Ying Mao, Ph.D., an assistant professor of computer science at Fordham, said the project, which was funded by an $18,000 grant from Google, was created to break down barriers that students from all underrepresented populations might feel are keeping them from entering computer science.

“When we wrote our proposal, we actually broadened the domain of who we wanted to offer it to; usually it’s just for women. We included first-generation students who might not have imagined doing something in computer science,” he said.

The April event not only brought the students together, it allowed them to hear from experts in the field. It started off with a keynote address, Combinatorial Fusion Analysis: A new paradigm for combining multiple scoring systems, which was delivered by Frank Hsu, Ph.D., the Clavius Distinguished Professor of Computer Science at Fordham. He was followed by Adam Michael Wood of Google, who talked about Tensorflow, an open-source software platform that can be used to create machine learning models.

A panel discussion on the challenges and opportunities in computer science featured Fordham’s computer science professors Gary M. Weiss, Ph.D. and Damian Lyons, Ph.D., and the Stevens Institute’s Ye Yang, Ph.D., and Grace Bae, Ph.D.

Organizers put out the call for the in the beginning of the year and received 220 applicants from undergraduate students enrolled at 16 colleges throughout the tri-state region. Some were computer science majors looking for research opportunities; others were non-computer science majors. After an initial meeting on Feb. 22, the 58 chosen students were divided into 18 groups that met weekly to report on their progress.

Instilling Confidence

“Some of the research is very introductory level because the students are not from computer science backgrounds. One of my students was an economics major, so we designed a beginning research project so they could learn what computer science research looks like, to help them build self-confidence,” Mao said.

“They all showed how they learned to code and analyze the data, and since every group contained at least three students, how learned how to communicate with each other to build the project.”

Collaborating with Students from Other Universities

One of the students who attended was Navpreet Kaur, a junior at Fordham College at Lincoln Center. A math/economics interdisciplinary major, Kaur got involved in the field in earnest this fall, when she took her first class as part of a computer science minor. Under the guidance of Fordham’s Juntao Chen, Ph.D., the Ozone Park, Queens, resident worked with fellow Fordham student Maria Jara, as well as a student from Carnegie Mellon University and one from Hofstra University. Their project was titled “Fairness and Privacy in the Optimal Transport for Resource Allocation.”

The project involved applying a mathematical model used to determine how to allocate resources such as workers to places such as factories and mines so that they’re allocated fairly as well as efficiently. It’s the kind of formula that could also be applied to the distribution of vaccines.

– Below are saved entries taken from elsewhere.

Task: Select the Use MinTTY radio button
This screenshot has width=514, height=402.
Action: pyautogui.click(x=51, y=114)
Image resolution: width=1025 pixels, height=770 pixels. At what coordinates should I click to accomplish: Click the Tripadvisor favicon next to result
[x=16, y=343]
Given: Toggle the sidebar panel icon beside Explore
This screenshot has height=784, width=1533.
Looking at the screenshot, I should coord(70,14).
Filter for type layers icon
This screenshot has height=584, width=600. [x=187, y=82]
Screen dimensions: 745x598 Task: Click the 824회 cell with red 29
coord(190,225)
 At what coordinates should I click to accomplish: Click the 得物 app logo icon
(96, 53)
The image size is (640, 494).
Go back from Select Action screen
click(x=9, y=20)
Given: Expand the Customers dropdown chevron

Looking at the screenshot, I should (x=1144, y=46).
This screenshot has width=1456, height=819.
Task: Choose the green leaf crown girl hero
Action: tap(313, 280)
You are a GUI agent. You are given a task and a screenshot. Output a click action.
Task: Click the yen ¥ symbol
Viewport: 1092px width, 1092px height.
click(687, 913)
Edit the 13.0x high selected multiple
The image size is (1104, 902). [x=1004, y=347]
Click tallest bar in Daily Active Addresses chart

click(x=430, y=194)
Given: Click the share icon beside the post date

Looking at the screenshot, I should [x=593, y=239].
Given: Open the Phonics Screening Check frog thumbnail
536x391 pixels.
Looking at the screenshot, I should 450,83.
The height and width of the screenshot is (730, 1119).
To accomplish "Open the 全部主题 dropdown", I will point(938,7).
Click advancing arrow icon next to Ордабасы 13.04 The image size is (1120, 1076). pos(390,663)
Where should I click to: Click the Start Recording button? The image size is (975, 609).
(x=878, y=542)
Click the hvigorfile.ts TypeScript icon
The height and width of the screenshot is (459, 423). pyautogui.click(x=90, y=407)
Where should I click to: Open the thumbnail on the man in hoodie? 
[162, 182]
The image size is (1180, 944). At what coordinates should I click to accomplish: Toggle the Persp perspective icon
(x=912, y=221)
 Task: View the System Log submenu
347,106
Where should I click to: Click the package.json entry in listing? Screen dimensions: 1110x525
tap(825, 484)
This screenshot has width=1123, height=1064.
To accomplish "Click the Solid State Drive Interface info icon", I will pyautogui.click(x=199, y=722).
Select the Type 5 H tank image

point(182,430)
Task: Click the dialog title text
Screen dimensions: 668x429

“It seemed like a good opportunity to get experience, which I thought would help with internships or grad school, and just understanding how comp/sci really works,” she said.

Participating in the program introduced her to Fordham’s STEM program, and Kaur said she wants to take Dr. Chen up on the offer for more research opportunities next year. Working on the project made her feel confident that she’d be ready to participate in a larger research project that otherwise might seem overwhelming.

“I’m also glad we did it virtually since we were able to work with students from different universities with different backgrounds and different years,” she said. Working together with people with different experiences was very helpful.”

Mao said he plans to apply again for the grant next year and hold another workshop at a date to be determined.